Bug 724194 – improve hostname asciiification

After an evaluation, GNOME has moved from Bugzilla to GitLab. Learn more about GitLab.
No new issues can be reported in GNOME Bugzilla anymore.
To report an issue in a GNOME project, go to GNOME GitLab.
Do not go to GNOME Gitlab for: Bluefish, Doxygen, GnuCash, GStreamer, java-gnome, LDTP, NetworkManager, Tomboy.

Bug 724194 - improve hostname asciiification


Summary:	improve hostname asciiification


Status:	RESOLVED FIXED

Product:	gnome-control-center
Classification:	Core
Component:	shell
Version:	unspecified
Hardware:	Other Linux

Importance:	Normal normal
Target Milestone:	---
Assigned To:	Control-Center Maintainers
QA Contact:	Control-Center Maintainers

URL:
Whiteboard:

Depends on:	710142
Blocks:

Reported:	2014-02-11 23:47 UTC by Allison Karlitskaya (desrt)
Modified:	2014-02-21 12:58 UTC

See Also:
GNOME target:	---
GNOME version:	---

Attachments
hostname-helper: decompose before transliteration (2.69 KB, patch) 2014-02-12 19:30 UTC, Allison Karlitskaya (desrt)	none	Details \| Review
hostname-helper: use GLib transliteration API (1.42 KB, patch) 2014-02-17 19:39 UTC, Allison Karlitskaya (desrt)	committed	Details \| Review

Description Allison Karlitskaya (desrt) 2014-02-11 23:47:36 UTC

The test-hostname test is failing on FreeBSD.  Specifically:

  Müllers Computer

gets converted to

  mllers-computer

instead of the expected

  mullers-computer

Comment 1 Bastien Nocera 2014-02-12 11:38:21 UTC

I think this smells of a broken conversion to ASCII. It should be removing the diacritic, not the whole letter.

Comment 2 Allison Karlitskaya (desrt) 2014-02-12 12:22:33 UTC

I *suspect* (but I still have to check) that my test environment doesn't have proper UTF-8 locales installed on the system.  I think we should probably test for this brokenness in a direct way (ie: via iconv) and disable this testcase in that case.

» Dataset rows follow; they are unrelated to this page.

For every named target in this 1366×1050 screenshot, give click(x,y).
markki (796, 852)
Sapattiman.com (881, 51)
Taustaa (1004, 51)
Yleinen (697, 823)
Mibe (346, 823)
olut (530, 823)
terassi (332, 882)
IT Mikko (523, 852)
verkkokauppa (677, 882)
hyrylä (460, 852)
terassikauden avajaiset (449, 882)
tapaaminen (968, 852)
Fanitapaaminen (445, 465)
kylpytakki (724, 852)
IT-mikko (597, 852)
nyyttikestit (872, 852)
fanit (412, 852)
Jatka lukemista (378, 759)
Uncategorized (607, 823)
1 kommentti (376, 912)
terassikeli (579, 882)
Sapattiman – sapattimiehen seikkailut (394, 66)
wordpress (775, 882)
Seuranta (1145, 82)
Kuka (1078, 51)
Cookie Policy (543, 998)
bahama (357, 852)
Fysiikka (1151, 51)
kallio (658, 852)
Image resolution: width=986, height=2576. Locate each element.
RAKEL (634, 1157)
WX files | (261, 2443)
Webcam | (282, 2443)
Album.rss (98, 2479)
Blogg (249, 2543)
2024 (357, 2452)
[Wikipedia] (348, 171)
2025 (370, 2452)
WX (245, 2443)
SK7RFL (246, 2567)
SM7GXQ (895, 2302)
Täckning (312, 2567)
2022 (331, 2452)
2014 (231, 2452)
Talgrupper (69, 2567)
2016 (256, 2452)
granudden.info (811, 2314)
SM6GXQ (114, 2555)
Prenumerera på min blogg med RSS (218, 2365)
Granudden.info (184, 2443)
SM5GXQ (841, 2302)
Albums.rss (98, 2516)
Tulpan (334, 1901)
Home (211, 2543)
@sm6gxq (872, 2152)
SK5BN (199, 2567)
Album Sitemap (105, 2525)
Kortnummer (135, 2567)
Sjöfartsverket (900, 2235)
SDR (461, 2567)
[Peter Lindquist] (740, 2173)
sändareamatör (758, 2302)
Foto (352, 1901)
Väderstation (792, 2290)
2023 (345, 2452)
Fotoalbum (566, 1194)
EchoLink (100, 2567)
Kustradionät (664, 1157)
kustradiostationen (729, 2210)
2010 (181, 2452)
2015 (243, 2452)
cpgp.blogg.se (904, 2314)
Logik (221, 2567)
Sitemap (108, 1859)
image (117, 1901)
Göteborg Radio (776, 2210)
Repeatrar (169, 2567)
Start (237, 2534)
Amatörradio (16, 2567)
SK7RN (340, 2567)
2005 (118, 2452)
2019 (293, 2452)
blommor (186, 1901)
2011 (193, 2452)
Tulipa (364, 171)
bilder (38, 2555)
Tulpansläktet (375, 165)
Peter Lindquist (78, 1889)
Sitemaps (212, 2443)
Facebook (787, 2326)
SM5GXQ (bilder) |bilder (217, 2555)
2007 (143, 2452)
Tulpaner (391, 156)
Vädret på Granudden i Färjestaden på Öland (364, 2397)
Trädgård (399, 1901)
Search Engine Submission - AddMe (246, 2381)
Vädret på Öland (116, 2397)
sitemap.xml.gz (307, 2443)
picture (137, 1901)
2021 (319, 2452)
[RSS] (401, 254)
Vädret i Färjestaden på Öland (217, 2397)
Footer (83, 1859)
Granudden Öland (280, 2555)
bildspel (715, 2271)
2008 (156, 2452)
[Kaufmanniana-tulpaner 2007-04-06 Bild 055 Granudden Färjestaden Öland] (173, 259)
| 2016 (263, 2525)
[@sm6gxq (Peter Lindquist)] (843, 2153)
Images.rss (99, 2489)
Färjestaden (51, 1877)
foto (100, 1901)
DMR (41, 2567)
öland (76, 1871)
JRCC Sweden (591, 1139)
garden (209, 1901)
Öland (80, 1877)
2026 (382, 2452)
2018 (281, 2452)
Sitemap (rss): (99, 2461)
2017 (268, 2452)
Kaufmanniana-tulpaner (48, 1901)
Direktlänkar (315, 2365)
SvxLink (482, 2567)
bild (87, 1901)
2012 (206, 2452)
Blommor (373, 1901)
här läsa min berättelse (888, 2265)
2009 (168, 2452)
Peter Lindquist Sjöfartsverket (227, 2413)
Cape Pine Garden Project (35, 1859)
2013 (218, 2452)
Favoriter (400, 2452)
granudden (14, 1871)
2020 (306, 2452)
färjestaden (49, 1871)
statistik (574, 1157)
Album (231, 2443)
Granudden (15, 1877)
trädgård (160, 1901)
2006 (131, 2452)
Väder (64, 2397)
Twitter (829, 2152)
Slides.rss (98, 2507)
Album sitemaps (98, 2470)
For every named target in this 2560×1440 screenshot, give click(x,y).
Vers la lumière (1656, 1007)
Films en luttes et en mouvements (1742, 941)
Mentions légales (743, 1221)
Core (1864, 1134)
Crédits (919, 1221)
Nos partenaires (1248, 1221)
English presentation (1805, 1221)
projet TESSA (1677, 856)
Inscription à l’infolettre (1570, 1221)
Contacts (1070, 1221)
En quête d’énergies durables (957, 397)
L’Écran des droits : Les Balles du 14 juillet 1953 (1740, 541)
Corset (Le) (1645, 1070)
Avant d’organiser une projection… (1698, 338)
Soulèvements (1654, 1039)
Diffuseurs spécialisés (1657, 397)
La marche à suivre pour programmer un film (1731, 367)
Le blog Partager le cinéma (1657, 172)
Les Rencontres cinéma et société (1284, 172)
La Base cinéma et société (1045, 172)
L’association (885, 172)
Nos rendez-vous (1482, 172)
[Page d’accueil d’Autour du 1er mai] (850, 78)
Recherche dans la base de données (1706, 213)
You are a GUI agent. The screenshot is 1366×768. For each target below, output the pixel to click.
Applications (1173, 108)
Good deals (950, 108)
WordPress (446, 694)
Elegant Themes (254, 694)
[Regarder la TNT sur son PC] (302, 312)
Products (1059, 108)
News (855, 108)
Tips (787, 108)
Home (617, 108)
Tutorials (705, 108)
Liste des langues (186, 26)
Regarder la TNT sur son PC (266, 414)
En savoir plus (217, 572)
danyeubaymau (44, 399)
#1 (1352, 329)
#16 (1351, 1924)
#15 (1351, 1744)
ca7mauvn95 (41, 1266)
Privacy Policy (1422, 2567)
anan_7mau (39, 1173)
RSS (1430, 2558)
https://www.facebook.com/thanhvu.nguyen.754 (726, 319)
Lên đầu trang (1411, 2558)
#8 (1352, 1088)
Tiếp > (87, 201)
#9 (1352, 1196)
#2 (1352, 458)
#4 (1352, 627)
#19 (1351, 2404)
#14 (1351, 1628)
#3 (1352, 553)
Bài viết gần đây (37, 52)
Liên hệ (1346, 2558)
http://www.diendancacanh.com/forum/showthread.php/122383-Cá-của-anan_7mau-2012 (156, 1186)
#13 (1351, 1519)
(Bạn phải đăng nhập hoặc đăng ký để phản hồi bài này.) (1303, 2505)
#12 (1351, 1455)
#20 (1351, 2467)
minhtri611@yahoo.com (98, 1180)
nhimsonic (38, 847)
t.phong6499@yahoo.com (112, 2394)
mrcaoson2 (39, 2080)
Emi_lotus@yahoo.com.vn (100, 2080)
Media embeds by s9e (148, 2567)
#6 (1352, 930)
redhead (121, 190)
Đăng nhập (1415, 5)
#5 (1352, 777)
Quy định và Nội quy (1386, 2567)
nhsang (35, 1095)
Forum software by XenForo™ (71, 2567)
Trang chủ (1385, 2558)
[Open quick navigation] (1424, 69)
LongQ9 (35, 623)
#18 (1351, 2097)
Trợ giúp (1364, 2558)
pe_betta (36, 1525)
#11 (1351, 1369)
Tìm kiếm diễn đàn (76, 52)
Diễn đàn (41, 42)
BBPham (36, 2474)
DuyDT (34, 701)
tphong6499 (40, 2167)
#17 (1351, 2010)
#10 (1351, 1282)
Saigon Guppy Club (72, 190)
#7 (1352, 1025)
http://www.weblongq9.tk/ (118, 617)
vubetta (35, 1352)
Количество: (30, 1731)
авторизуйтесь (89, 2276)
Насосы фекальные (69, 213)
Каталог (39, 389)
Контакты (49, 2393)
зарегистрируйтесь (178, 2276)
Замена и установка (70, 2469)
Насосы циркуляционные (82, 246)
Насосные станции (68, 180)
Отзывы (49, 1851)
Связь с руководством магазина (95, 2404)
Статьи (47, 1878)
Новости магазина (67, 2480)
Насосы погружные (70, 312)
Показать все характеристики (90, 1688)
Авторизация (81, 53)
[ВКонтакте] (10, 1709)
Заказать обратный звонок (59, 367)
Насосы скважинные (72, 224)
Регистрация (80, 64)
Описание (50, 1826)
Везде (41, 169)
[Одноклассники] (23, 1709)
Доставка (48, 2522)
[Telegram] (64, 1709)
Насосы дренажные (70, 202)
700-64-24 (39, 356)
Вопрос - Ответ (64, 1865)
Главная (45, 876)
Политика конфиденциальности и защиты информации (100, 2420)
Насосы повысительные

We do this for a few translation-related tests in GLib, for example.

I'll look into it further.

Comment 3 Allison Karlitskaya (desrt) 2014-02-12 19:30:28 UTC

Created attachment 268956 [details] [review]
hostname-helper: decompose before transliteration

iconv() is not always clever enough to know how to do transliteration,
so when faced with characters like 'ü' the only thing it can do is to
drop them.  This is the case on FreeBSD, for example.

We can give iconv() some help by doing a normalisation pass on the input
string first.  This normalises the 'ü' into its decomposed form of 'u'
with a separate '¨' combining character.

This has been checked to produce the desired result on FreeBSD and Linux
with a non-German locale (ie: 'ü' -> 'u').

Unfortunately, this breaks Linux in German locales.  iconv() there
doesn't seem clever enough to handle 'ü' -> 'ue' when the 'ü' has been
decomposed, and we end up with 'u'.  Another solution is probably
required.

Comment 4 Allison Karlitskaya (desrt) 2014-02-12 19:34:01 UTC

The only thing that comes to mind is that we could try to do both approaches and take the longer one as the result... that's starting to get a bit ugly, though...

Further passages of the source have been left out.